**The task**
Report back every line from the entries below in which the word "Chất" occurs.
━━━━━ Provided records
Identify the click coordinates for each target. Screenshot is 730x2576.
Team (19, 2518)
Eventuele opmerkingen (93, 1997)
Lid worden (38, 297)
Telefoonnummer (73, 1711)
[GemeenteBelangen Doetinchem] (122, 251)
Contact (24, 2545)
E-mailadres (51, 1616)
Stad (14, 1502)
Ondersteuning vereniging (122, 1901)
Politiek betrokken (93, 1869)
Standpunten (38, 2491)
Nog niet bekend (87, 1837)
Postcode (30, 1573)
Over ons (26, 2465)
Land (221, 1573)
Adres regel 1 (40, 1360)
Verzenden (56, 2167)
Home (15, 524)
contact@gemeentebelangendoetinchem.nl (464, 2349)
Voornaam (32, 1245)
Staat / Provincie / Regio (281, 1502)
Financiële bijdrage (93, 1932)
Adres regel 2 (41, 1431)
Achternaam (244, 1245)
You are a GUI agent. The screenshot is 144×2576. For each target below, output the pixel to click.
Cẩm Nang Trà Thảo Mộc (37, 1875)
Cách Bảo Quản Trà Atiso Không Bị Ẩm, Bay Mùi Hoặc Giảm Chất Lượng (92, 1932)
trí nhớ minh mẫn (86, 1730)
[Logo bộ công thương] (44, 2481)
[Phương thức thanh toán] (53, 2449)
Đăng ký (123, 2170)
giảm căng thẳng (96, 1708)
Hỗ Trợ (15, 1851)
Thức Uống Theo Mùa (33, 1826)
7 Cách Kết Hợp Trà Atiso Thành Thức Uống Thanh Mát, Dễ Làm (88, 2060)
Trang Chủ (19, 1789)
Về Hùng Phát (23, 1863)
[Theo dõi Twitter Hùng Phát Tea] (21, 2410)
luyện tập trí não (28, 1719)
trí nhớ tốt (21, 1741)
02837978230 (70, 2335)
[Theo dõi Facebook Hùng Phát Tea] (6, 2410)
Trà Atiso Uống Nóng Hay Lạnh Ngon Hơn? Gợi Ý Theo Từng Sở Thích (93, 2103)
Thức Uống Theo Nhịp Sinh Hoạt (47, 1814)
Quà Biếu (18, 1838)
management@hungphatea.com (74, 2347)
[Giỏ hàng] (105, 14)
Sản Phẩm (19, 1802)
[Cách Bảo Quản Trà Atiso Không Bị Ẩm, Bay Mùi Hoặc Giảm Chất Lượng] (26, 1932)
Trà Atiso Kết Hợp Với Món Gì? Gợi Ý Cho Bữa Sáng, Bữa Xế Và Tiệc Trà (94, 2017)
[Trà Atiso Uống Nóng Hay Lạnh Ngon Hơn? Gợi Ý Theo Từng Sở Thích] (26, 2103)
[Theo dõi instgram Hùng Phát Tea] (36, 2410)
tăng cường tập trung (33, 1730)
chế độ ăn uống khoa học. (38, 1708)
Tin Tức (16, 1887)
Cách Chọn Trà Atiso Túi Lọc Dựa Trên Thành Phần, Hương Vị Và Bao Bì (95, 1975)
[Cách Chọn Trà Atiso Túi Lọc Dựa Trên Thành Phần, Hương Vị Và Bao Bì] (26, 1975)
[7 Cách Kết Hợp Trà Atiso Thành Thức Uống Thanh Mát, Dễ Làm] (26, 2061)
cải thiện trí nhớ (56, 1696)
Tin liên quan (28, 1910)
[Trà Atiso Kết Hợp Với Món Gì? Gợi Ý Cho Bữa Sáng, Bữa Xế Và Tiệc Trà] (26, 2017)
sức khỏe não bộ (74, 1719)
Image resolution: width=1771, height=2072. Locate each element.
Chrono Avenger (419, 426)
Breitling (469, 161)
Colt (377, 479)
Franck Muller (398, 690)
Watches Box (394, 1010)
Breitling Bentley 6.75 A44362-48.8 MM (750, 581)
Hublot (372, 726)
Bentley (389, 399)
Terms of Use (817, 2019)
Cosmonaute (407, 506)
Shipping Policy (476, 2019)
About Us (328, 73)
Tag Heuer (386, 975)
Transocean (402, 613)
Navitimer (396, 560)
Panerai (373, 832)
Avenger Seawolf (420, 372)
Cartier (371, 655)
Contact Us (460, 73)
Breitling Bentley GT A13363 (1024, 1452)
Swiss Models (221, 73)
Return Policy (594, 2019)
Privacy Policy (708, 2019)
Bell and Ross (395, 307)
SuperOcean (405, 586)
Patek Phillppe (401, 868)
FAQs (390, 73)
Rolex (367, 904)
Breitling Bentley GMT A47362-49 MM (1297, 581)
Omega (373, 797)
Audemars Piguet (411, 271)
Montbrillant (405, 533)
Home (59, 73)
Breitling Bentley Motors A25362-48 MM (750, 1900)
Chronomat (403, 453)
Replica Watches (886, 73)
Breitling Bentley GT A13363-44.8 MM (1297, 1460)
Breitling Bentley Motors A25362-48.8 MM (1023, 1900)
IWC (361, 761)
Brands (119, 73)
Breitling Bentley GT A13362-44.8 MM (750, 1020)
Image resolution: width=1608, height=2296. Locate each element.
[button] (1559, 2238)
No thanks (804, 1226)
━━━━━━━━━━
**Task response**
Cách Bảo Quản Trà Atiso Không Bị Ẩm, Bay Mùi Hoặc Giảm Chất Lượng (92, 1932)
[Cách Bảo Quản Trà Atiso Không Bị Ẩm, Bay Mùi Hoặc Giảm Chất Lượng] (26, 1932)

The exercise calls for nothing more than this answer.